**TAREAS POR REALIZAR:**
• a. Según el fragmento sobre los diálogos con las Farc, ¿por qué tiene futuro la cruzada «anti-diálogos»? Responde en una a tres oraciones.
• b. Prosigue el fragmento sobre los diálogos con las Farc a partir de su última oración.

**FRAGMENTO SELECCIONADO:**
■ ■ ■ ■ ■ ■ ■

La desazón es natural: existen razones objetivas e históricas para creer que no habrá trato. Sin embargo, lo inadmisible es que haya motivaciones políticas y electorales para hinchar en contra del proceso que debería convertir a las Farc en un partido político. Hay todo un movimiento de ajedrez político que busca repetir un jaque, pero esta vez sin estratagema oculta, sino de cara a la opinión pública. 
Por increíble que parezca, esta suerte de cruzada «anti-diálogos» tiene futuro. Así se lo explico a un amigo brasilero: liderar el fracaso de las negociaciones tiene un premio gordo: la presidencia. Y con ella el regreso de un régimen que privilegia la guerra y se inspira en la política inaugurada en los escombros de la torres gemelas por George W. Bush: la doctrina de la paranoia, del ataque preventivo, de la restricción del disenso y de las libertades en pro de la defensa, de la seguridad. Eso en clave colombiana es «seguridad democrática».
Sí. Ya escucho los gritos heridos, las maldiciones y los insultos: soy colombiano y entiendo que esto puede producir indignación y rabia. Sin embargo me pregunto hasta qué punto estos sentimientos tienen un asidero real, justificable y en dónde empieza la construcción social de esas emociones. Dicho de otra manera: cómo se aprende a odiar a las Farc. Hablando con vecinos, familiares, amigos he oído teorías exóticas como que «ellos (los de las Farc) nacieron malvados, son desalmados por naturaleza» hasta las más razonables que afirman que ellas «combaten al Estado, la legitimidad del establecimiento; la soberanía económica».
Si convenimos que esas impresiones anti-Farc merecen respeto (al fin y al cabo quienes las expresan lo hacen con toda honestidad) ¿por qué no concederles la misma gracia -el mismo respeto- a los colombianos que justifican su existencia? Lo que digo no es descabellado: los estudiosos del conflicto afirman que la no extinción del ejército creado por «Tirofijo» se debe a que tienen una base social importante.

■ ■ ■ ■ ■ ■ ■

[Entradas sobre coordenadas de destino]
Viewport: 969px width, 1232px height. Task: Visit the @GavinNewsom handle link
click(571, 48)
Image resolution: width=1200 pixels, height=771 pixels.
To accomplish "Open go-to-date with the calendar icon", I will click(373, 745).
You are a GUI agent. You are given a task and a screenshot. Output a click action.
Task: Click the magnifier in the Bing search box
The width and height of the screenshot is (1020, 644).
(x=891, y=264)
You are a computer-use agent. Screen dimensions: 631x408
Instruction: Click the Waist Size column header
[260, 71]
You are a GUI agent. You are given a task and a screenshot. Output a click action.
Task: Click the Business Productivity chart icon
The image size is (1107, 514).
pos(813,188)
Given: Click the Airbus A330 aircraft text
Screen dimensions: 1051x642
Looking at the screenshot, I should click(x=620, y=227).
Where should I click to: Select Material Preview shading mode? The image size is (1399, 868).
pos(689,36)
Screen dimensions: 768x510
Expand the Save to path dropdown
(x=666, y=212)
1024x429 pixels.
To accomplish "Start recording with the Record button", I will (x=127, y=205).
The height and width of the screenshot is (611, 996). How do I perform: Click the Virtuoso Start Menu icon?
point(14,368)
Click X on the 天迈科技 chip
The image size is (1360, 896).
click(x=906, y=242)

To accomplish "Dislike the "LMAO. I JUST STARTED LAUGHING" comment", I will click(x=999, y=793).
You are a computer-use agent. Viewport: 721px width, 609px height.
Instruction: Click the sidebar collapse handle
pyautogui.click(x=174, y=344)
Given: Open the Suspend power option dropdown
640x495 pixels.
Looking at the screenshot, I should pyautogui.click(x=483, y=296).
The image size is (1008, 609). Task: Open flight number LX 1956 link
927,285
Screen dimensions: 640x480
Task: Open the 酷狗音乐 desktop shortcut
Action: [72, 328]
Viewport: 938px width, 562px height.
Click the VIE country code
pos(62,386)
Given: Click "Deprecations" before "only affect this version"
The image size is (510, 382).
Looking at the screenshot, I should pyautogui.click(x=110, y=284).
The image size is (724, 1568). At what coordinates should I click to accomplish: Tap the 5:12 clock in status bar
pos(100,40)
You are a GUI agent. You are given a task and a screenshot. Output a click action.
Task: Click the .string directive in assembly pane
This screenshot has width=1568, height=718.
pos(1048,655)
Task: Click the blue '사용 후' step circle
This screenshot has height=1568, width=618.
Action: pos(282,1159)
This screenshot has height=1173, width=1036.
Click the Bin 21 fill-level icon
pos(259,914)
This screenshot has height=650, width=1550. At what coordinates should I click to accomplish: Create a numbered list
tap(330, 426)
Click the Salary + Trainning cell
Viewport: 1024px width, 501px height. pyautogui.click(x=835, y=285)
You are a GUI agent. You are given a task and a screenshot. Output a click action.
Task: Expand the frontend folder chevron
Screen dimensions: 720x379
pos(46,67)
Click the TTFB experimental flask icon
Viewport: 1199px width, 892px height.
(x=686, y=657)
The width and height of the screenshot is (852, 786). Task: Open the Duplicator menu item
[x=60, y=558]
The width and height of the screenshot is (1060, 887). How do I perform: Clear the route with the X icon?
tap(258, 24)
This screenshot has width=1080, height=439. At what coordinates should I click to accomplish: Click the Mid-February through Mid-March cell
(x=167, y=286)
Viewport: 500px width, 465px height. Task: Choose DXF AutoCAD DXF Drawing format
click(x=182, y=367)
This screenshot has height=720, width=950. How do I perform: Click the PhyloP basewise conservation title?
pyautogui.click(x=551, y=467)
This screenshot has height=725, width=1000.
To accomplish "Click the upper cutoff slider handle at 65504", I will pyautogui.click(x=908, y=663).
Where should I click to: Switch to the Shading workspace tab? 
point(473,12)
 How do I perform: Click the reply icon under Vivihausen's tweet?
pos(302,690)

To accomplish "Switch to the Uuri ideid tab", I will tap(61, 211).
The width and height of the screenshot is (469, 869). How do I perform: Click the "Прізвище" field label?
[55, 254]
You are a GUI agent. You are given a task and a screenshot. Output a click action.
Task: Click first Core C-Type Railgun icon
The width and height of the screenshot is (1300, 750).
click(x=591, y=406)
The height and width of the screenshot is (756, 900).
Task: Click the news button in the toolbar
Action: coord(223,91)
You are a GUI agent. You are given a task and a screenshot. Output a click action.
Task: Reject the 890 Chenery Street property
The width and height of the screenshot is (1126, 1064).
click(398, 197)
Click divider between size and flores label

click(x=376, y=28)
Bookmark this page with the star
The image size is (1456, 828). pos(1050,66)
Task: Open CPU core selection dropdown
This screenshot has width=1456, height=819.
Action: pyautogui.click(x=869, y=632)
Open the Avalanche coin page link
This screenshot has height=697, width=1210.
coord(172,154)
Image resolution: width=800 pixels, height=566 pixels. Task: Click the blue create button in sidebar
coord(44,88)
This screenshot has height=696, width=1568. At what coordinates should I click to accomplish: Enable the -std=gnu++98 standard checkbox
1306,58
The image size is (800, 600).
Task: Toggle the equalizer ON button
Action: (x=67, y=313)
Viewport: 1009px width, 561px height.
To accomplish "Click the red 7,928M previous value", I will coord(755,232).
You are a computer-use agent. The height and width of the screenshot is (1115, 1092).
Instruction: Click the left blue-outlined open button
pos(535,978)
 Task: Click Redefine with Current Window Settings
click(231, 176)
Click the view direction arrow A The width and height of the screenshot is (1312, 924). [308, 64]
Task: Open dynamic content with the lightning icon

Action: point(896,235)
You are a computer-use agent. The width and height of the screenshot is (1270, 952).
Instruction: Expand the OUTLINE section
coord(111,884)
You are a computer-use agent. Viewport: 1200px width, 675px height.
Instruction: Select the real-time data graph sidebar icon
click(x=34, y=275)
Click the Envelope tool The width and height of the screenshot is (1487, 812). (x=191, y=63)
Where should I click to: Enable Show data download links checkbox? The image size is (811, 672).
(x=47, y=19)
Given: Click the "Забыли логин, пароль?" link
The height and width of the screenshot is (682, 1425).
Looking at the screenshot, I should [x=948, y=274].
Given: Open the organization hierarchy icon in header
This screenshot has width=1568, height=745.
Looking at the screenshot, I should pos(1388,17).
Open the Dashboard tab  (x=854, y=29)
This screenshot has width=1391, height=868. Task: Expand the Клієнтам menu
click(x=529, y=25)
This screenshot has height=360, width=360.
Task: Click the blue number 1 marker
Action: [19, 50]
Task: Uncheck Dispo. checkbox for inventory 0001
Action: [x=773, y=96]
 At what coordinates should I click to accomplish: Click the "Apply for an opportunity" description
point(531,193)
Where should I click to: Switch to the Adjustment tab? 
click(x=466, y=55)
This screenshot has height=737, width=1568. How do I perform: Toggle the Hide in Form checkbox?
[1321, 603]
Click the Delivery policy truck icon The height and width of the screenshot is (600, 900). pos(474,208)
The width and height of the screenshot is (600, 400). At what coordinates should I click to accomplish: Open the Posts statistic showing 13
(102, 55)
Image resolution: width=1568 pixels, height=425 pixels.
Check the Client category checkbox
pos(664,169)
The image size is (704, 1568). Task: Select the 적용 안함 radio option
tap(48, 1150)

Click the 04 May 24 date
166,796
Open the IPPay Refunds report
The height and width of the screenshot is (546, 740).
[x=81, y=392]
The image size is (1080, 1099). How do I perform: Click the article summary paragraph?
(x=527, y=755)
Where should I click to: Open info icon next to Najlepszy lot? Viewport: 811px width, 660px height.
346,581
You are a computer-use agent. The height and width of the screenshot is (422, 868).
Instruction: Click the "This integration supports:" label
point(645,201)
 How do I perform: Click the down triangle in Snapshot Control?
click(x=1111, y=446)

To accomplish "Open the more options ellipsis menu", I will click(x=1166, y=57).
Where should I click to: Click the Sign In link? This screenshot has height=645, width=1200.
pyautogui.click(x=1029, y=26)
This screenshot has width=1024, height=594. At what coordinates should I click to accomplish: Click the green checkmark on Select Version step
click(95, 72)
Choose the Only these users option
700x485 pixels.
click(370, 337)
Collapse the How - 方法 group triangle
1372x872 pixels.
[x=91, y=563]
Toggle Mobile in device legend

■ ■ ■ ■ ■ ■ ■

**RESULTADOS POR TAREA:**
• a. Porque liderar el fracaso de las negociaciones tiene un premio gordo: la presidencia. Con ella vendría el regreso de un régimen que privilegia la guerra y se inspira en la doctrina de George W. Bush, que en clave colombiana es la «seguridad democrática».

• b.
No nos engañemos: este grupo insurgente cuenta con apoyo y respaldo civil. Siempre lo ha tenido y siempre lo tendrá. Y tanto los subversivos como su base social son colombianos y los segundos (los civiles) en un estado de derecho -como el que nominalmente tenemos- podrían expresar su simpatía política con las Farc. Al fin y al cabo el ser «políticamente in-correctos» no es causal de prisión. Incluso en Alemania, donde el tema es altamente sensible, declararse seguidor de Hitler no genera sanción punitiva. Privar de la libertad a alguien por pensar diferente en materia política – o peor aún: asesinarlo-  es fascismo y si se llega al extremo de la eliminación física es un crimen. Eso me enseñaron en la universidad.
Para el caso recuerdo la lapidación pública sufrida por el prelado del Valle cuándo abogó por la Majestad del Estado en la operación contra Alfonso Cano. Su llamado de atención merecería una investigación judicial (¡estamos hablando de la probidad del status quo!) y no meramente un ejercicio intelectual jurídico: el número uno de las Farc debió ser detenido, enjuiciado y -seguramente- condenado, no abatido cuando la asimetría de fuerzas era de 1000 a 1.
 
Lo que resulta significativo es la elección de enemigos que hizo la sociedad colombiana: poca -o casi nula-  animadversión para los narcotraficantes (incluso hasta telenovelas se le hacen y mucho me temo que existe ambigüedad en su condena), una ojeriza tibia hacia los paramilitares (que registran hechos tanto o más condenables que los de la violencia guerrillera) y toda la rabia hacia las Farc (otro filón de análisis es porqué el ELN no despierta tanto furor en contra).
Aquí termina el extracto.